Note: This content is from journal entry dated June 10, 2018, and was revised on July 18, 2019.
This morning I woke up at six o’clock to go to a meeting. I’d been to the place where these meetings are held once before, but it was two weeks ago, and my friend showed me the way only two days after the half-day-long flight to this place where breakfast and suppertime have been swapped. It took about fifteen minutes walking to reach our destination from the subway station, and during the walk that day—the most critical part of the two-hour journey, the “home stretch,” if you will—I was so busy reuniting with this friend I hadn’t seen in about four years, that I hardly paid any attention to the roads we were taking. All I could remember from that walk two weeks ago in my jet-lagged, Chatty-Cathy stupor was that we had used Exit X to leave subway station Y, and that we’d walked along a bigger street, and then turned onto a smaller street, and then maybe onto another smaller street. The only landmarks I could remember were a building that looked to me like it came straight out of The Jetsons and a row of squatty apartments that looked very traditional and ancient, of which there was no shortage in this city. It’d be a miracle if I found my way walking alone this time without the address of my destination, an internet connection on my American SIM-card equipped phone, and the ability to ask anyone for directions.

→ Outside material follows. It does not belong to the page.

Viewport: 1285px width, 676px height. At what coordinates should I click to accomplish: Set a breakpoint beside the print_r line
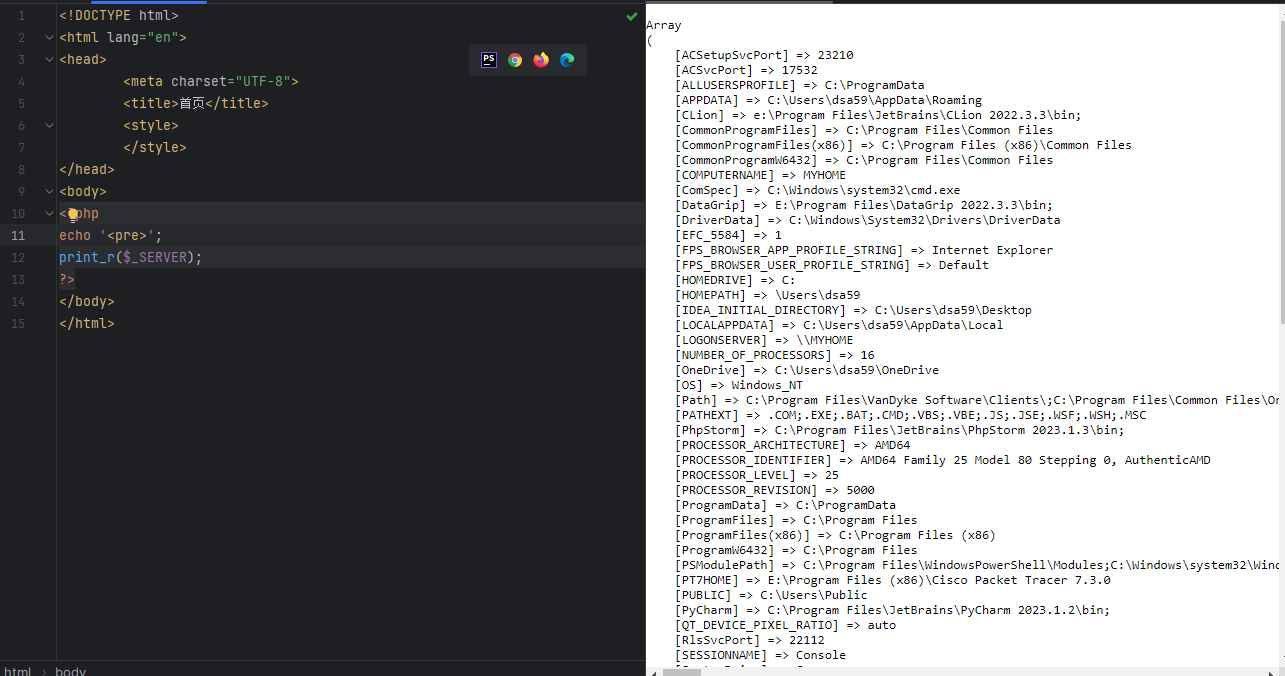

Stepping out of the subway station, I saw a Starbucks and thought, “Maybe I should just stop here. I’d rather drink some coffee than take my chances on finding this place.” See, when you’re in a foreign country, things become incredibly simple, yet unbelievably complicated all at once. In a place where you don’t speak the local language and are navigating life in a different culture, ordering a meal and subsequently receiving exactly what you ordered can feel as good as winning a $100 gift card to Target, while going to three different banks to try convert your currency to no avail can be as defeating as hearing that the Lumineers are breaking up, so you’ll never get to fulfill that bucket-list dream of seeing them live. Searching for a specific, yet undistinguished, location like I was about to do was going to result in one of those outcomes, and I really didn’t have the emotional capacity for it to be the latter.
When I’m alone in a foreign country, I have no choice but to depend on God to help me with tasks that come so naturally in my home country but seem so impossibly difficult abroad. So, as ridiculous as it may sound, I resolved to rely on God’s leading—in a very literal sense—to get me to the place I was trying to go. I knew the general direction past the Starbucks and decided to start putting one foot in front of the other to yi zhi zou (go straight) because standing still wasn’t going to get me anywhere.
As I began taking the first few steps, little by little, things started to look familiar – parking spots, the arm to a gate, a Subway restaurant… I walked for a while, feeling like the steps and driveways on the right were familiar, while the unique buildings on the left were not. I considered abandoning my plan for the comfort of a cappuccino, but “yi zhi zou” rang in my ears.
Eventually, the road I had committed to following came to an end. More specifically, it ran into another road parallel to a wall about seven feet high. Moments later, I realized this wall was connected to the ancient squatty apartments – I was on the right track! The only problem was that I had to choose whether to go right or left. Dozens of elderly folks were outside playing mahjong to my right, and although I didn’t remember seeing them there two weeks prior, it seemed that walking past them was the correct way to go. As I continued walking, I thought I should turn right again a few times. I really wanted to, unsure of what was ahead and afraid of walking past the destination, getting confused, and losing my way. I wanted to turn around, but something urged me to keep going. Yi zhi zou…yi zhi zou. Every few feet, another confirmation would appear: a gated community on the right, a side-street on the left… And finally, a clearing on the right full of motorbikes, with my destination towering just behind it.
I couldn’t see if I was correct at the beginning of the journey, but God faithfully guided me each step of the way, revealing the next tiny bit of the picture at just the right time. I was so relieved and felt so seen when I realized God had helped me reach such an obscure location. In that moment of seeing that I had arrived, I paused for a few seconds to etch in my mind what had just happened. My heart was so grateful. Grateful for God’s help but more so for His character and involvement. We have a God who wants to speak to us. Who wants to lead us. Who wants to show us the way every day. He wants us, and He wants our hearts.
This 15-minute journey challenged me to purpose in my heart that when I am hesitant or unsure, I will stay the course. I will put one foot in front of the other on the path the Lord has set before me. I will not turn back for the sake of comfort, and I will not be held back by fear. I will not be led astray. Yi zhi zou I will stay.